──────── Dataset entries
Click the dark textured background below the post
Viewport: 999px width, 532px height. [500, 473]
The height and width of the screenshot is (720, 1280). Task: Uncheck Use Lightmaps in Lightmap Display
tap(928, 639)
────────────────
──────── Dataset entries
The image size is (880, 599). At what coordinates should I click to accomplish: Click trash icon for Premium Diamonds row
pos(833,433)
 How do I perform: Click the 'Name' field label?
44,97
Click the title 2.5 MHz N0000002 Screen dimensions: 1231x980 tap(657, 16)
────────────────
──────── Dataset entries
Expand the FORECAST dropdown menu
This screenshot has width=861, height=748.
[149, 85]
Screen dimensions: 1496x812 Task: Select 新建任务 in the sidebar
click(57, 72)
────────────────
Goal
Reproduce the rows verbatim, starting at the line containing "Expand the FORECAST dropdown menu" and ending at the line containing "click(57, 72)".

Solution to the exercise
Expand the FORECAST dropdown menu
This screenshot has width=861, height=748.
[149, 85]
Screen dimensions: 1496x812 Task: Select 新建任务 in the sidebar
click(57, 72)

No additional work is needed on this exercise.